Understanding Dynamic Parallelism in CUDA

1.4k views Asked by At

Example of dynamic parallelism:

__global__ void nestedHelloWorld(int const iSize,int iDepth) {
    int tid = threadIdx.x;
    printf("Recursion=%d: Hello World from thread %d" "block %d\n",iDepth,tid,blockIdx.x);
    // condition to stop recursive execution
    if (iSize == 1) return;
    // reduce block size to half
    int nthreads = iSize>>1;
    // thread 0 launches child grid recursively
    if(tid == 0 && nthreads > 0) {
        nestedHelloWorld<<<1, nthreads>>>(nthreads,++iDepth);
        printf("-------> nested execution depth: %d\n",iDepth);
    }
}

Prints with one block, with two blocks the entire parent grid has finished:

./nestedHelloWorld Execution Configuration: grid 1 block 8
Recursion=0: Hello World from thread 0 block 0
Recursion=0: Hello World from thread 1 block 0
Recursion=0: Hello World from thread 2 block 0
Recursion=0: Hello World from thread 3 block 0
Recursion=0: Hello World from thread 4 block 0
Recursion=0: Hello World from thread 5 block 0
Recursion=0: Hello World from thread 6 block 0
Recursion=0: Hello World from thread 7 block 0
-------> nested execution depth: 1
Recursion=1: Hello World from thread 0 block 0
Recursion=1: Hello World from thread 1 block 0
Recursion=1: Hello World from thread 2 block 0
Recursion=1: Hello World from thread 3 block 0
-------> nested execution depth: 2
Recursion=2: Hello World from thread 0 block 0
Recursion=2: Hello World from thread 1 block 0
-------> nested execution depth: 3
Recursion=3: Hello World from thread 0 block 0

Say I launch a child grid from one thread in a block at threadIdx.x==0. Can I assume that all other threads in the parent grid have finished executing up to the point I launched the child grid as well?

If so, how does this work? All I'm reading is that a parent grid is not technically finished before a child grid. Nothing about guarantees of other parent threads that have not launched children.

2

There are 2 answers

2
Greg Smith On BEST ANSWER

Say I launch a child grid from one thread in a block at threadIdx.x==0. Can I assume that all other threads in the parent grid have finished executing up to the point I launched the child grid as well?

No. You can make no assumptions about the state of other threads in the parent block or other blocks in the parent grid.

If so, how does this work? All I'm reading is that a parent grid is not technically finished before a child grid. Nothing about guarantees of other parent threads that have not launched children.

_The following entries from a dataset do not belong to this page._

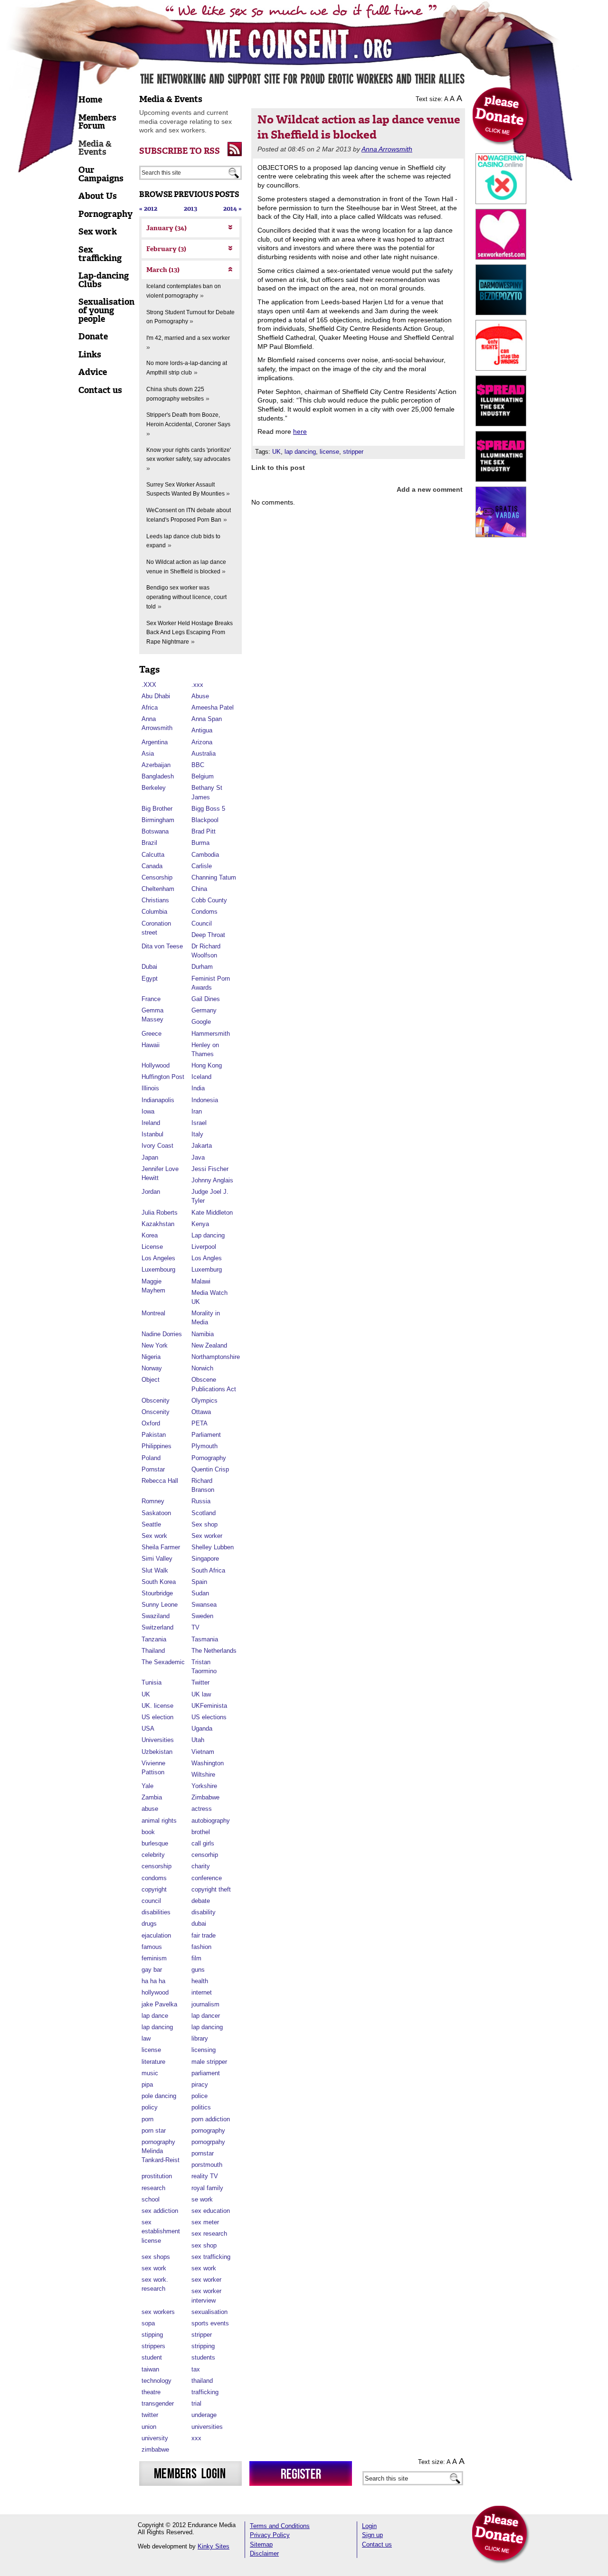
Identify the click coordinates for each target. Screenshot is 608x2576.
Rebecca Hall (160, 1480)
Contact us (377, 2544)
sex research (209, 2233)
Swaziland (156, 1616)
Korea (150, 1235)
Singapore (205, 1558)
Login (369, 2525)
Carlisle (201, 866)
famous (152, 1946)
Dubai (149, 966)
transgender (158, 2403)
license (151, 2049)
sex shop (204, 2245)
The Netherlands (214, 1650)
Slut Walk (155, 1570)
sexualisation (209, 2311)
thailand (202, 2380)
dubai (198, 1923)
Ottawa (201, 1411)
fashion (201, 1946)
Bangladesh (158, 776)
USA (148, 1728)
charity (200, 1866)
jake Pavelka (159, 2004)
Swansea (204, 1604)
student (152, 2357)
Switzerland (157, 1627)
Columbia (154, 911)
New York (155, 1345)
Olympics (204, 1400)
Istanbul (152, 1134)
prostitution (157, 2176)
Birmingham (158, 820)
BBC (197, 764)
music (150, 2073)
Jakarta (201, 1145)
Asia (148, 753)
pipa (147, 2084)
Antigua (201, 730)
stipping (152, 2334)
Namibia (202, 1334)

When a parent thread launches a child grid it pushes work to the GPU at a higher priority than itself. On compute capability 3.5 - 5.x the GPU will schedule the highest priority work but it will not pre-empt any running blocks. If the GPU is full then the compute work distribution will not be able schedule the child blocks. As parent blocks complete the child blocks will be distributed before any new parent blocks. At this point the design could still dead lock. If the block that launched the work does a join operation (cudaDeviceSynchronize) and if the children work has not be completed because there was not sufficient room to schedule the child work or it is still running then the parent block (not grid) will pre-empt itself. This allows for the child grid to make forward progress. The CDP scheduler will restore the parent block when the child grid has completed.

The parent grid will not be marked as completed until all blocks from the parent complete and all child grids complete.

  • If the parent grid launches a child grid but does not join it is possible that all parent blocks completes before the child blocks are scheduled.
  • If the parent grid joins then it is likely that all children grid complete before the parent blocks complete.
  • If the parent grid launch is more than can be concurrently executed by the GPU then the answer is in the middle.

Nsight VSE CUDA Trace and Visual Profiler have additional visualizers for tracing CDP grids. The video (but not slides) from the GTC 2013 presentation Profiling and Optimizing CUDA Kernel Code with NVIDIA Nsight Visual Studio Edition provide the best documentation on CDP visualization. Start watching at time 17:15.

4
Avi Ginsburg On

No. All threads in a warp execute in lock-step, so if thread 0 has not yet finished, neither have threads [1..31]. Other threads (or warps) in the block may or may not have finished executing.